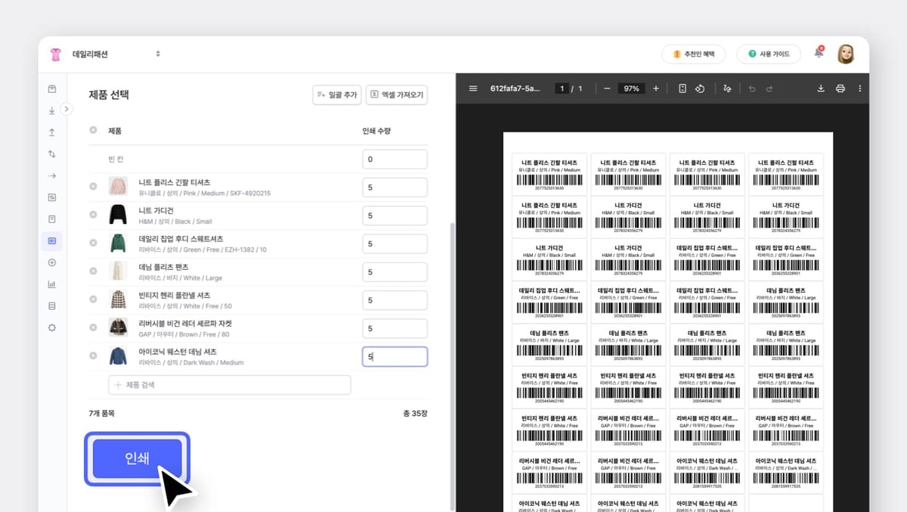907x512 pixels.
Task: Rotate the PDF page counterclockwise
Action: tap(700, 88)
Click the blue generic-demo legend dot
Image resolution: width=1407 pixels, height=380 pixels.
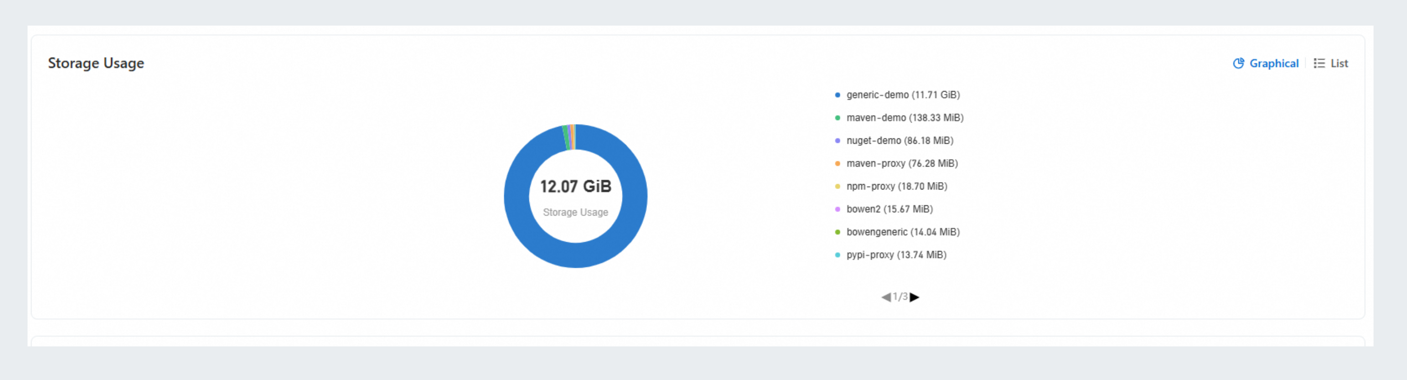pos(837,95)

- _Given exercise_: Copy out all of the data above, swapping "blue" for "red" and changing nothing else. Omit the pictures.

- _Solution below_:
907x512 pixels.
Task: Rotate the PDF page counterclockwise
Action: tap(700, 88)
Click the red generic-demo legend dot
Image resolution: width=1407 pixels, height=380 pixels.
pos(837,95)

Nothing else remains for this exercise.